SET EXERCISE:
Copy out, word for word, the stretch of items from the line containing "Task: Click the YALIS: 12-07-2018 date label" through the line containing "[x=1311, y=112]", both of those lines included.

··· GIVEN DATA ···

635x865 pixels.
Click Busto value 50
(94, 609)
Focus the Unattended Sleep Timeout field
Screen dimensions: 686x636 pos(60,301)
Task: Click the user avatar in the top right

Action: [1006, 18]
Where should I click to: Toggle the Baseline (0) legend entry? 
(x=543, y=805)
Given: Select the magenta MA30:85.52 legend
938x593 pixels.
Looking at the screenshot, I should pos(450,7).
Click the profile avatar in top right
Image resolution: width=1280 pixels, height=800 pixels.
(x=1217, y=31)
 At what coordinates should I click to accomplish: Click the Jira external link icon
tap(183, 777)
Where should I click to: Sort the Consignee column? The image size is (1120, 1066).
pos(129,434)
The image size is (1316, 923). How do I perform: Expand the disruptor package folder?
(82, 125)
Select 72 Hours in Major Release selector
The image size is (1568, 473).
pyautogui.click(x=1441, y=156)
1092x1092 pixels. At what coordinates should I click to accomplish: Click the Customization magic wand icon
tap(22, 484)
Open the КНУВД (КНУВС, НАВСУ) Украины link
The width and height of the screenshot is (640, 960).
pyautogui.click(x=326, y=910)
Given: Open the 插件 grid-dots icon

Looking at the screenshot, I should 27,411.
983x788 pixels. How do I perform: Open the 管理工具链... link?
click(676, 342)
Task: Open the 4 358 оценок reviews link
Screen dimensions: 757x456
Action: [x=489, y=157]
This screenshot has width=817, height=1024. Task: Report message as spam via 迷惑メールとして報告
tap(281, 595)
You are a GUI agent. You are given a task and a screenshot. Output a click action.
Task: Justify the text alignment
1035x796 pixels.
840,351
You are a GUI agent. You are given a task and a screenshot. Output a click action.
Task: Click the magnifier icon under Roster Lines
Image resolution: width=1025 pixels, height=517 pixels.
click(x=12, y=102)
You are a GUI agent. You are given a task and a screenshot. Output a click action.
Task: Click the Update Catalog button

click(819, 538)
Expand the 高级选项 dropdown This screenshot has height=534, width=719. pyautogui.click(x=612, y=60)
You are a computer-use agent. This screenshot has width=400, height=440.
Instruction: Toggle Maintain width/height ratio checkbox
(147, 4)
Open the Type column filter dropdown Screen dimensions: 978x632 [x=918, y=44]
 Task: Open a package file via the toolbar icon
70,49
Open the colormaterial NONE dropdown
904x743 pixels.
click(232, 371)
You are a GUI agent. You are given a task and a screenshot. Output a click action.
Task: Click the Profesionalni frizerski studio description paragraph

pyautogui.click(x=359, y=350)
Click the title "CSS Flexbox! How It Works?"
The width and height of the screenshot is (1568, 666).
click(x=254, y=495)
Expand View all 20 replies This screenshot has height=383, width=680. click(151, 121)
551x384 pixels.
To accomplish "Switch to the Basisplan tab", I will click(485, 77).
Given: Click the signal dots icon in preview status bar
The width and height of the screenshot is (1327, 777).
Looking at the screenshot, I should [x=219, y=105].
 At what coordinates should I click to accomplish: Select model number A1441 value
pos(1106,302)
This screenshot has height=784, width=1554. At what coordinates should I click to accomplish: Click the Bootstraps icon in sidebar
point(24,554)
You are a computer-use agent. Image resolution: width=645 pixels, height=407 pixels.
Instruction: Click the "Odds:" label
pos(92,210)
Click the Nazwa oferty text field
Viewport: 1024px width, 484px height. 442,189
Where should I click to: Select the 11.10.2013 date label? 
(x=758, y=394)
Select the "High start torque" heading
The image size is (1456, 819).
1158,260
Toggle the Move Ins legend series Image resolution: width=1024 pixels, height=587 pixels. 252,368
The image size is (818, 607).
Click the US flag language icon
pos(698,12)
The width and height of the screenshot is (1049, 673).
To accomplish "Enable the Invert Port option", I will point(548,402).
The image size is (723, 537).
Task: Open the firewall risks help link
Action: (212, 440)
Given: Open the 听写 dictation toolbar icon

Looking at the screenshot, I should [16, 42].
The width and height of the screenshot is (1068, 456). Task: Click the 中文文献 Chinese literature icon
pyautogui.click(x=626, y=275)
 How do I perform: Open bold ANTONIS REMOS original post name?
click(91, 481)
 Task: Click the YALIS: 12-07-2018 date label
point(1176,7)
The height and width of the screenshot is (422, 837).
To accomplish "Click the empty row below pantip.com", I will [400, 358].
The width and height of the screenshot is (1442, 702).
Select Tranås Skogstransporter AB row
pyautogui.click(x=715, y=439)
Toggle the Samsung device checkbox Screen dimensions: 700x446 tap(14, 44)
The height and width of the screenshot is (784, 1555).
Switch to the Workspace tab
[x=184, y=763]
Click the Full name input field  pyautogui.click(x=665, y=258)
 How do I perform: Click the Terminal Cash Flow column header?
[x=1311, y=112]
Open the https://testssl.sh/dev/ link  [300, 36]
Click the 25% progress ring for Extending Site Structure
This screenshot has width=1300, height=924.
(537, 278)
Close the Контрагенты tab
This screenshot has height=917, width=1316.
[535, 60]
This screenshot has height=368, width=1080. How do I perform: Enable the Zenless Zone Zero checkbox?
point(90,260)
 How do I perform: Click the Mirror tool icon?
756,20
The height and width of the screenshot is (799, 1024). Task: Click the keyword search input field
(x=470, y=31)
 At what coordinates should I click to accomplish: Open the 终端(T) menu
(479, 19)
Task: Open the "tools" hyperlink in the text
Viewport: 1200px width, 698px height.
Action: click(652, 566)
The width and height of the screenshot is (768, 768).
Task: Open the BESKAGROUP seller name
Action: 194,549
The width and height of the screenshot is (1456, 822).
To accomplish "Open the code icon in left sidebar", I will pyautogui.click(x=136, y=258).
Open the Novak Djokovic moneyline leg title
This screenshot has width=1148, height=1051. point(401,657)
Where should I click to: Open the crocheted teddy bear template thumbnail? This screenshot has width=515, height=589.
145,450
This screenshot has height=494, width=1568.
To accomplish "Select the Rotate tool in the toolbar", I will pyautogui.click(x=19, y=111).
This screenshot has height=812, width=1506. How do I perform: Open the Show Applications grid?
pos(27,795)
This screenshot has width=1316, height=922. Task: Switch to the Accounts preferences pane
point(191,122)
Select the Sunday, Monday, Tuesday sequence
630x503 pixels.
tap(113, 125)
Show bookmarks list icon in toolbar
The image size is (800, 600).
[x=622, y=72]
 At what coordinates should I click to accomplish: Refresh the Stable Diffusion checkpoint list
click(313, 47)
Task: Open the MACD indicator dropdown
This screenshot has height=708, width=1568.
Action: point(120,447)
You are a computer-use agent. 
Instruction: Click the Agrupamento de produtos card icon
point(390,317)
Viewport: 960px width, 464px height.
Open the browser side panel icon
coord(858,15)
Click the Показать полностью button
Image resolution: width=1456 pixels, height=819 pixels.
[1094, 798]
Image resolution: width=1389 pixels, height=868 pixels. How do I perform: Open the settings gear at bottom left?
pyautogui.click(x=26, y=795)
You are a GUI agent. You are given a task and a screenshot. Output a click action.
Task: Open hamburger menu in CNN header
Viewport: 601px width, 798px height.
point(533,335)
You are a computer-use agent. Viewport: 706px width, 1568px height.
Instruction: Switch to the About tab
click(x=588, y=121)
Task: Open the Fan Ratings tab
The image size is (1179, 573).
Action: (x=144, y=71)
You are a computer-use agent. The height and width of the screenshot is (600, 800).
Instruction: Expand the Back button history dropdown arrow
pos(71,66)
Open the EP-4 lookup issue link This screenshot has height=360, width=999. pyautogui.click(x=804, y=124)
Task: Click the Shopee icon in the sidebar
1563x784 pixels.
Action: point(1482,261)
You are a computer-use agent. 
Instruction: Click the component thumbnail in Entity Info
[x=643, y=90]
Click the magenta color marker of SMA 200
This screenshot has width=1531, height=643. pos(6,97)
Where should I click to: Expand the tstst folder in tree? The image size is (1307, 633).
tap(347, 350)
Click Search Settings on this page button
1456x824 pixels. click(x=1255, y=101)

···

THE SOLUTION:
 Task: Click the YALIS: 12-07-2018 date label
point(1176,7)
The height and width of the screenshot is (422, 837).
To accomplish "Click the empty row below pantip.com", I will [400, 358].
The width and height of the screenshot is (1442, 702).
Select Tranås Skogstransporter AB row
pyautogui.click(x=715, y=439)
Toggle the Samsung device checkbox Screen dimensions: 700x446 tap(14, 44)
The height and width of the screenshot is (784, 1555).
Switch to the Workspace tab
[x=184, y=763]
Click the Full name input field  pyautogui.click(x=665, y=258)
 How do I perform: Click the Terminal Cash Flow column header?
[x=1311, y=112]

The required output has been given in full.